Huge Share Of New Businesses Started By Immigrants

There are still plenty of entrepreneurs in America. But more and more of them are actually coming from somewhere else.

Immigrants were twice as likely to start a new business last year as someone born in the U.S., CNN reports. That's in spite of a weak economic climate that seems to have had a flattening effect on the number of overall businesses being created.

But actually, the economic downturn of the past few years is what may have helped drive so many immigrants to go into business for themselves, multiple reports suggest.

Many people who come to the U.S. seeking work end up in low-paying industries -- like construction -- that are vulnerable to recession, according to CNN. So when times get tough, it's people from those sectors who are more likely to turn entrepreneurial. For the same reason, entrepreneurship is reportedly up among high school dropouts, for whom it may be harder to advance along traditional career paths, according to a researcher interviewed by Bloomberg earlier this year.

That can help explain the jump in immigrant-owned new businesses since the recession hit. In 2008, immigrants represented about 17 percent of all new business owners in the U.S., according to The Washington Post. By 2011, immigrants were creating 28 percent of all new businesses, CNN reports.

And these new businesses are likely generating a lot of jobs in a variety of areas.

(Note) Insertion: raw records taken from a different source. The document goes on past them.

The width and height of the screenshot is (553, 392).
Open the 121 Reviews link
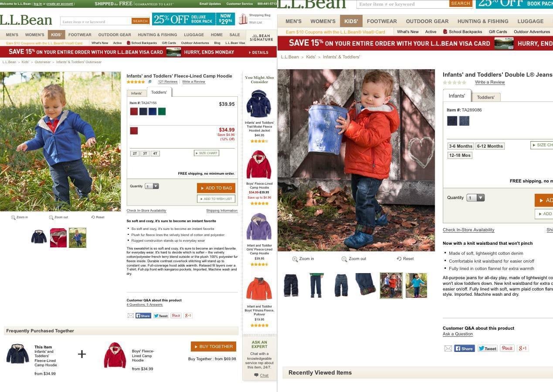tap(168, 82)
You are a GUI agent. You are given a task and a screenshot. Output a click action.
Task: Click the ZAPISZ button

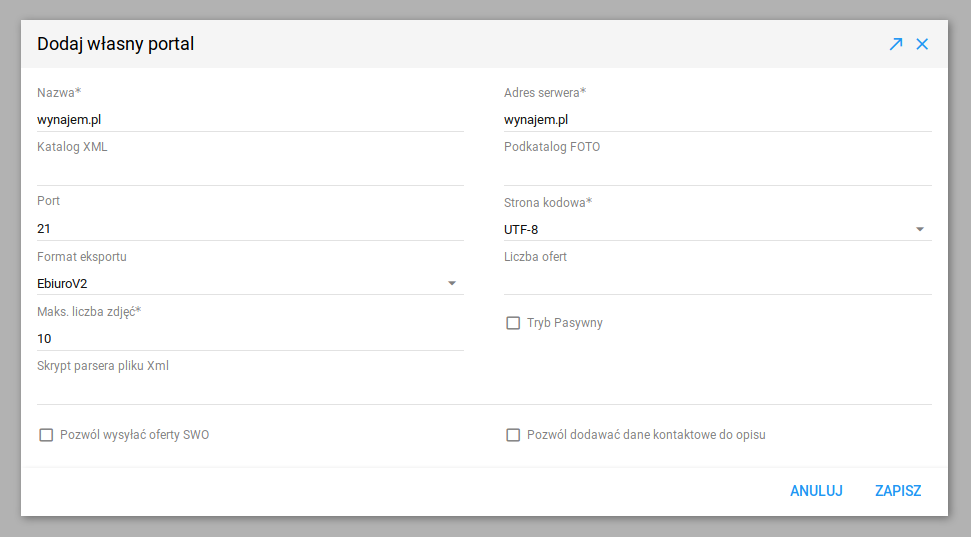point(898,491)
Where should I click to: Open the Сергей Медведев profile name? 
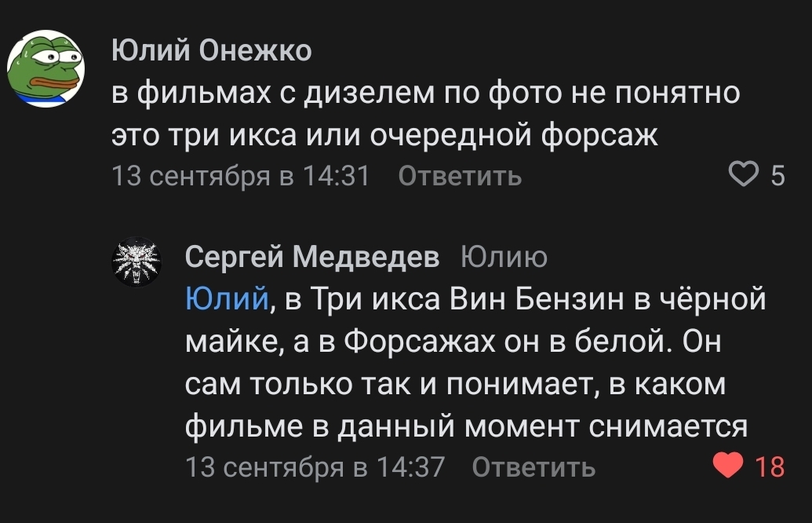pyautogui.click(x=312, y=256)
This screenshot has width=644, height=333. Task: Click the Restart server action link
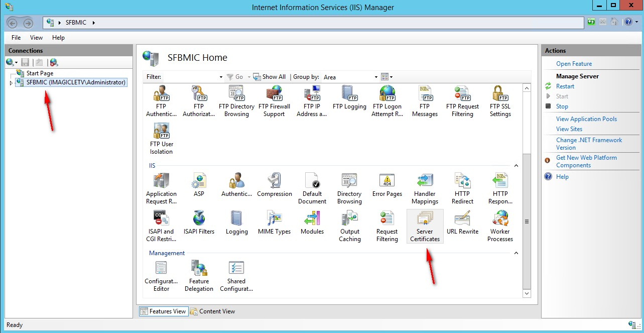(x=565, y=86)

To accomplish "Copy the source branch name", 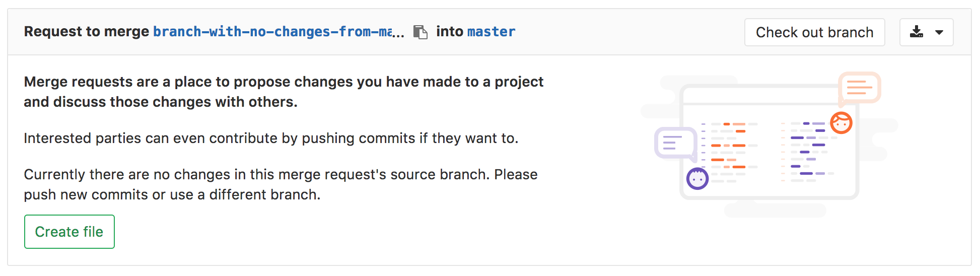I will (420, 32).
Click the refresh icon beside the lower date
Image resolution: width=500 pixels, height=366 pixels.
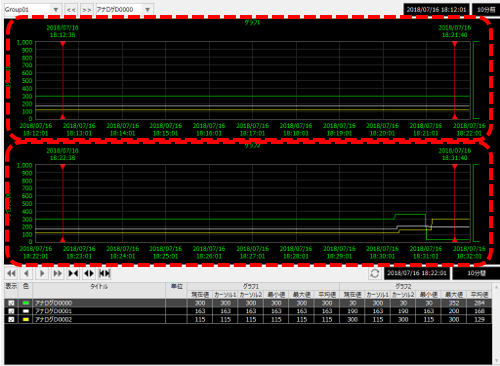click(375, 273)
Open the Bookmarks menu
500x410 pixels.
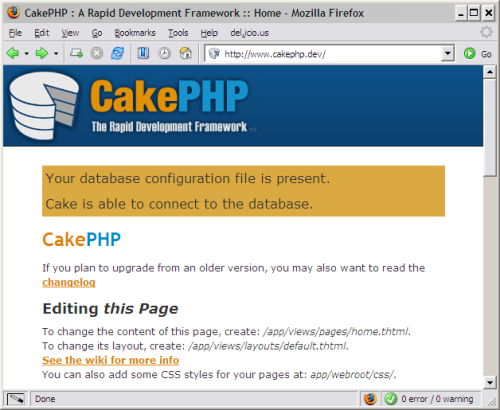pos(135,33)
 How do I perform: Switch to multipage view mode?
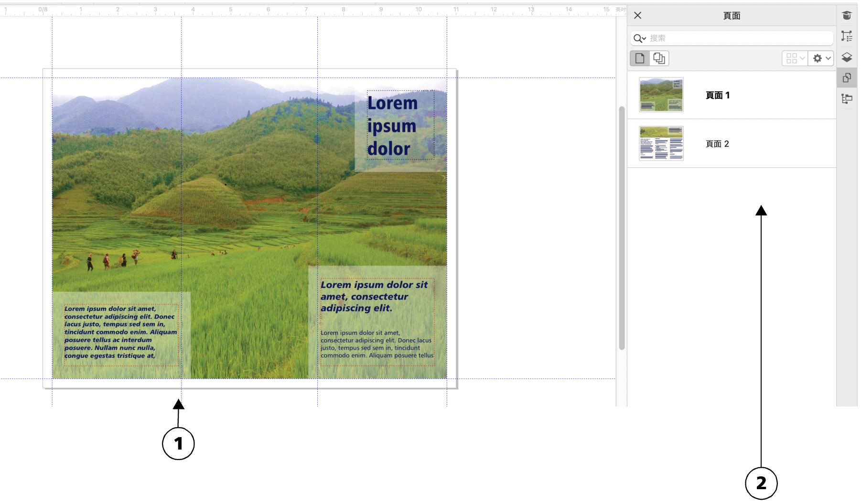(x=659, y=58)
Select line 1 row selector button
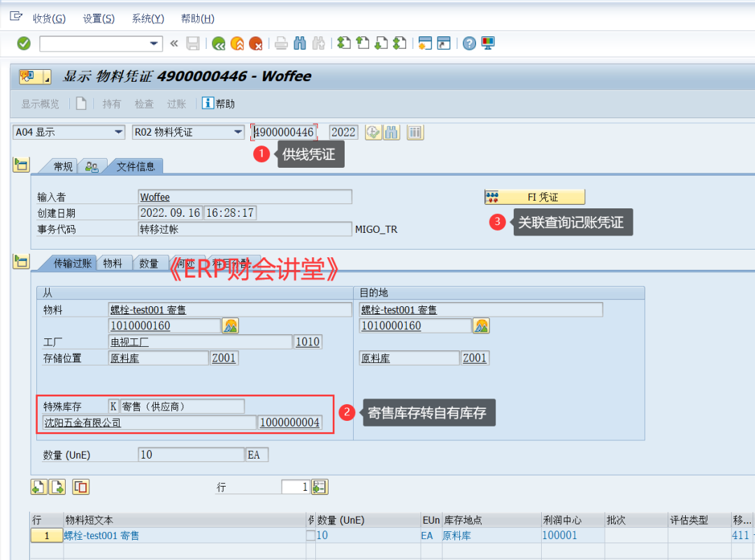 pos(47,536)
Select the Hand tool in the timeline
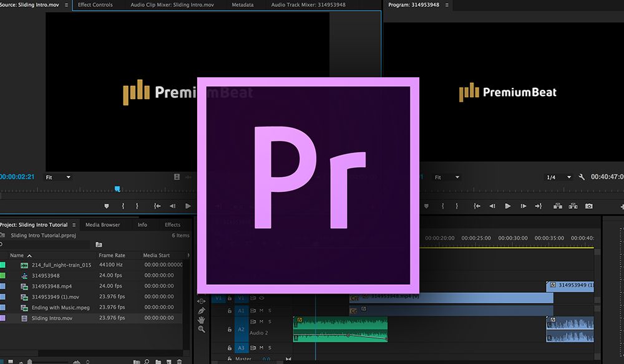Screen dimensions: 624x364 coord(200,320)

In recent years, immigrant-owned businesses have been spreading out from traditional urban hotspots like Los Angeles and New York City. And as of 2008, immigrant-owned businesses were generating about $67 billion of the country's annual $577 billion in business income. In addition, almost half of the top 50 start-ups in the U.S. were founded or co-founded by immigrants.

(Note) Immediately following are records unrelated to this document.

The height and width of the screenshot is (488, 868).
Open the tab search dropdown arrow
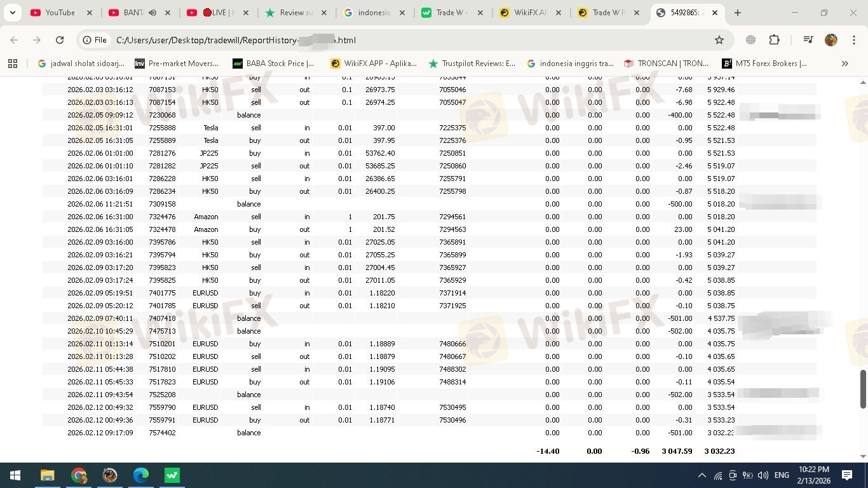tap(12, 13)
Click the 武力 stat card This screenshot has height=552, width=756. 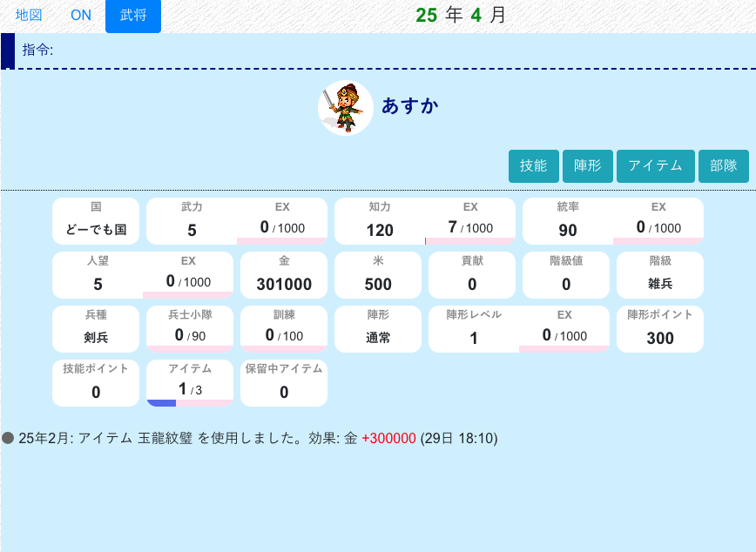point(192,221)
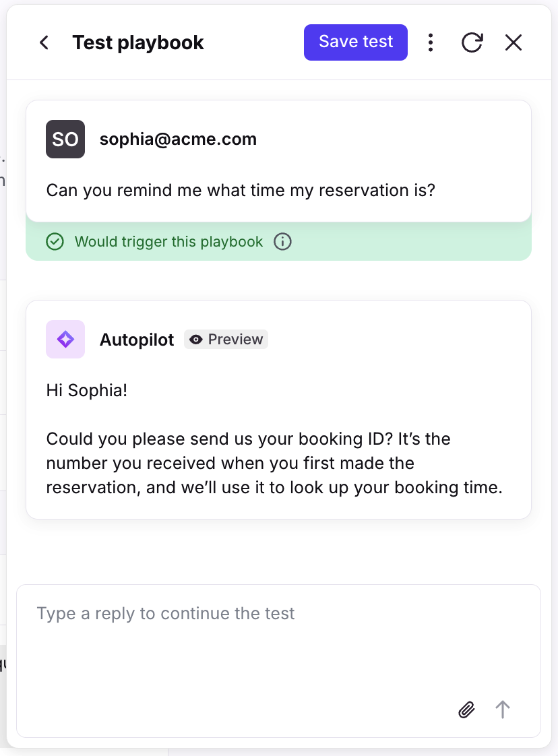Click the eye icon in Preview badge
The height and width of the screenshot is (756, 558).
tap(196, 340)
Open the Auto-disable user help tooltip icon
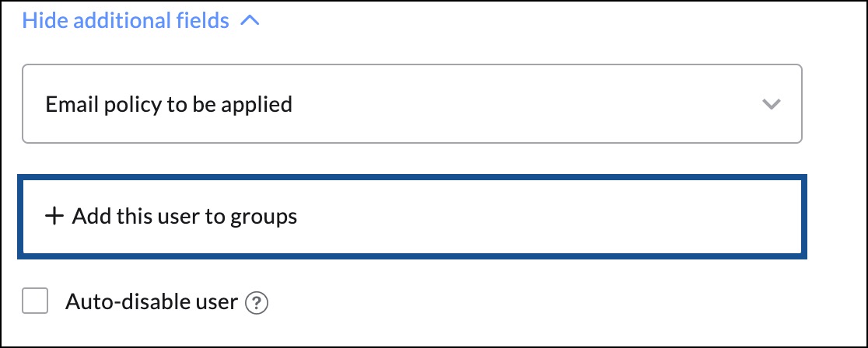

In spite of these strides, critics of U.S. immigration policy contend that it's still unnecessarily difficult for immigrants to create new businesses, and that the law could be reformed in a way that makes it easier for entrepreneurial immigrants to stay in America and foster job creation -- a particularly important question at a time when twelve and a half million Americans are still out of work.

Even those immigrants getting by doing farm work have proved useful to the U.S. economy, if some of the farmers that employee them are to be believed. “We just can’t find American people to do the work," Steven Tarbet, chief financial officer of Flying H Farms, told the Idaho Statesman.